Computational Chemistry Agent Skills

deepmd-train-se-e2-a

machine-learning-potentials
Train a DeePMD-kit model using the SE_E2_A (DeepPot-SE) descriptor with the PyTorch backend. Use when the user wants to train a classical deep potential model for a specific system, prepare training input JSON, run `dp --pt train`, monitor learning curves, freeze the model, and test it. SE_E2_A is the foundational two-body embedding descriptor suitable for most condensed-phase systems.
v1.0 Requires deepmd-kit with PyTorch backend installed. GPU recommended for production training. repository source

Installation

Install folder: deepmd-train-se-e2-a · Repo path: machine-learning-potentials/deepmd-train-se-e2-a
Copy/paste this message to your OpenClaw agent.
Please install the OpenClaw skill "deepmd-train-se-e2-a" on the OpenClaw host.

Steps:
- Download: https://skills.computchem.cn/skill-zips/deepmd-train-se-e2-a.zip
- Unzip it to get deepmd-train-se-e2-a/
- Copy deepmd-train-se-e2-a/ into the workspace skills directory (<workspace>/skills/)
- Start a NEW OpenClaw session so the skill is loaded

Then verify:
openclaw skills list --eligible
openclaw skills info deepmd-train-se-e2-a
Prerequisites: Requires deepmd-kit with PyTorch backend installed. GPU recommended for production training.
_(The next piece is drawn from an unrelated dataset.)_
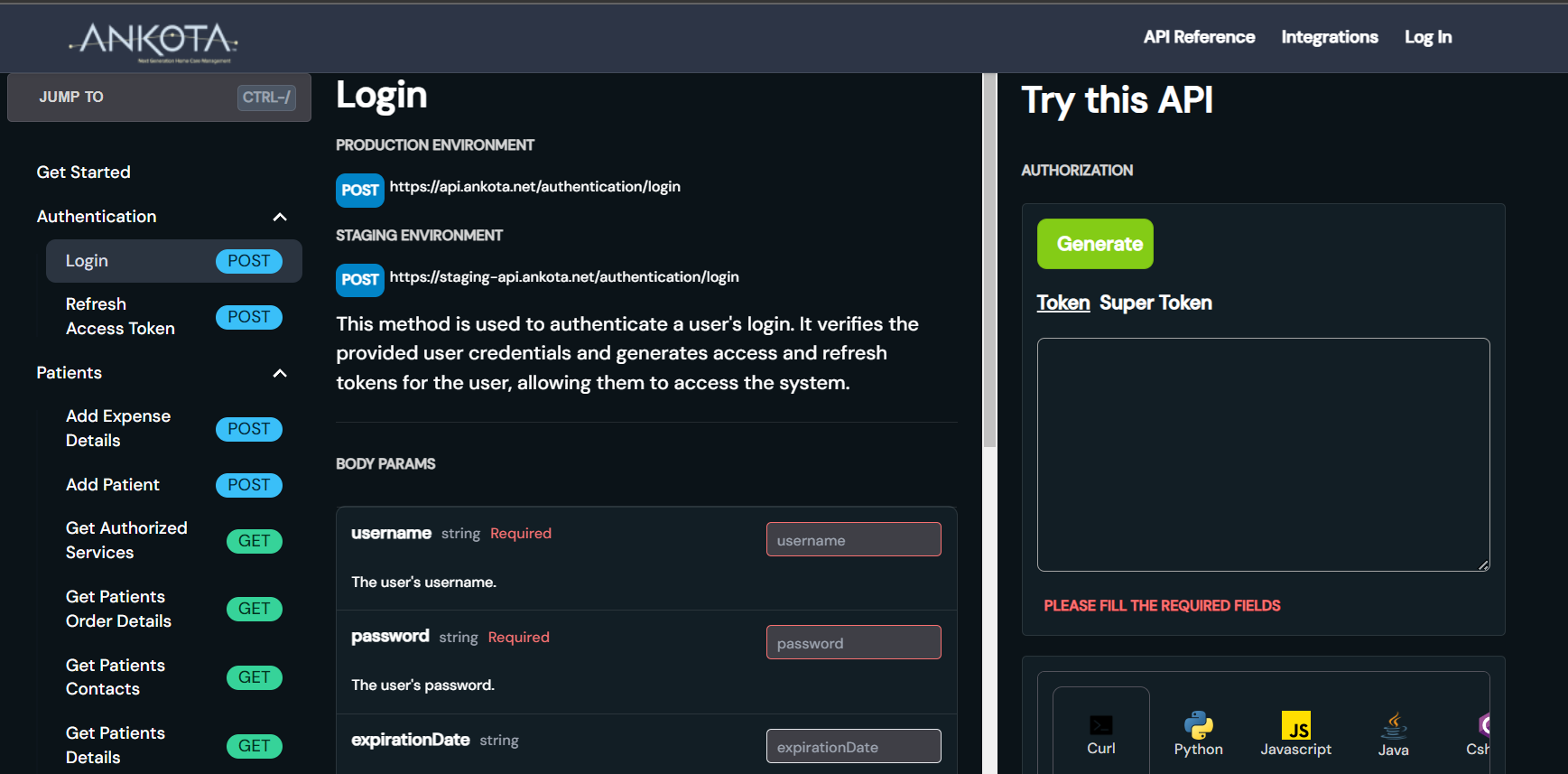Image resolution: width=1568 pixels, height=774 pixels.
Task: Open Refresh Access Token in sidebar
Action: [120, 316]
DeePMD-kit Training: SE_E2_A

Train a deep potential model using the SE_E2_A (Smooth Edition, two-body embedding, all information) descriptor. This is the foundational DeepPot-SE architecture suitable for most condensed-phase systems.

Quick Start

dp --pt train input.json

Agent Responsibilities

  1. Confirm the user has a working deepmd-kit environment with PyTorch backend.
  2. Collect the minimum required information:
    • Training data paths (deepmd/npy or deepmd/hdf5 format)
    • Validation data paths
    • Element types (type_map)
    • Target number of training steps
  3. Generate a complete input.json training configuration.
  4. Explain key hyperparameters if the user is unfamiliar.
  5. Run training and monitor the learning curve (lcurve.out).
  6. Freeze the trained model to .pth format.
  7. Optionally test the model with dp test.

Workflow

Step 1: Prepare Training Data

Training data must be in DeePMD format (deepmd/npy or deepmd/hdf5). Each system directory should contain:

system_dir/
├── type.raw          # atom type indices, one integer per atom
├── type_map.raw      # element names, one per line
└── set.000/
    ├── coord.npy     # coordinates (nframes, natoms*3)
    ├── energy.npy    # energies (nframes, 1)
    ├── force.npy     # forces (nframes, natoms*3)
    └── box.npy       # cell vectors (nframes, 9)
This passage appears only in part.